Genoese Roman Catholic cardinal

Giulio Spinola (13 May 1612 – 11 March 1691) was a Genoese Roman Catholic cardinal.

==Biography==
He was born in Genoa, the eldest of nine children to Giovambatista and Isabella Spinola. He obtained doctorates in Law (1636) and Theology, and held some administrative offices during the pontificate of Urban VIII.

He was named Titular Archbishop of Laodicea in Phrygia on 14 January 1658. On 10 Feb 1658, he was consecrated bishop by Girolamo Boncompagni, Archbishop of Bologna, with Tommaso Carafa, Bishop of Capaccio, and Bartolomeo Cresconi, Bishop of Caserta, serving as co-consecrators. He was Nuncio to Naples, and then Nuncio to Austria. He was created Cardinal on 15 February 1666 by Alexander VII, and was later appointed to the Diocese of Nepi e Sutri, and later to Lucca.
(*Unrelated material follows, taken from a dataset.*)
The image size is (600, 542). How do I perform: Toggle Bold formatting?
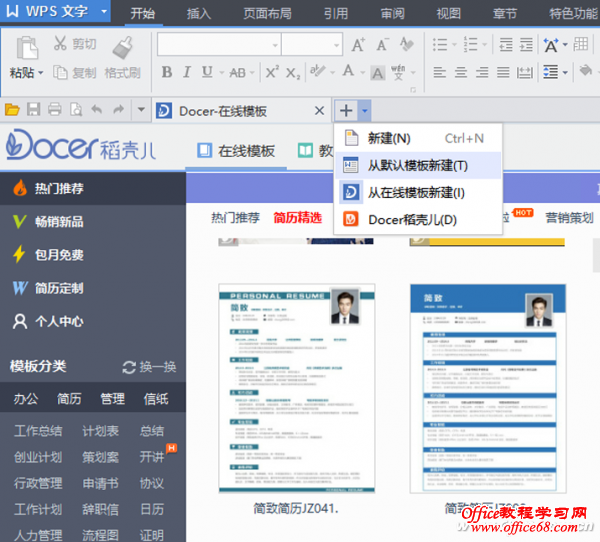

He resigned from his diocese in 1690 for health reasons and retired to Rome. He died on 11 March 1691 during the papal conclave.

==Episcopal succession==
While bishop, he was the principal consecrator of:

- Casimirus Damokos, Titular Bishop of Coronea and Vicar Apostolic of Transilvania, Erdély, Siebenbürgen (1668);
- Virginio Orsini (cardinal), Cardinal-Bishop of Albano (1671);
- Luca Tisbia, Bishop of Trevico (1671);
- Giovanni Geronimo Doria, Bishop of Nebbio (1671);
- Giovanni Battista Falvo, Bishop of Marsico Nuovo (1671);
- Giovanni Battista Desio, Bishop of Venosa (1674); and
- Raffaele Riario Di Saono, Bishop of Montepeloso (1674).